### DATA ROWS

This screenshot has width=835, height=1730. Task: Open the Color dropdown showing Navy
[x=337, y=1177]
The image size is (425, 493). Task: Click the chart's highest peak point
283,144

######
### DATA ROWS

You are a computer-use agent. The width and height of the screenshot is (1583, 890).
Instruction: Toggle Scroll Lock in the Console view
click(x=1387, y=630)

######

**SHORT EXERCISE:** Give the records from the line with "You are a computer-use" to the line with "click(x=1387, y=630)" as a two-column CSV with the header instruction,response and one row per record. Put each record's text and its answer in one quoted field each, with line breaks turned into spaces.

**FINISHED EXERCISE:**
instruction,response
"You are a computer-use agent. The width and height of the screenshot is (1583, 890). Instruction: Toggle Scroll Lock in the Console view","click(x=1387, y=630)"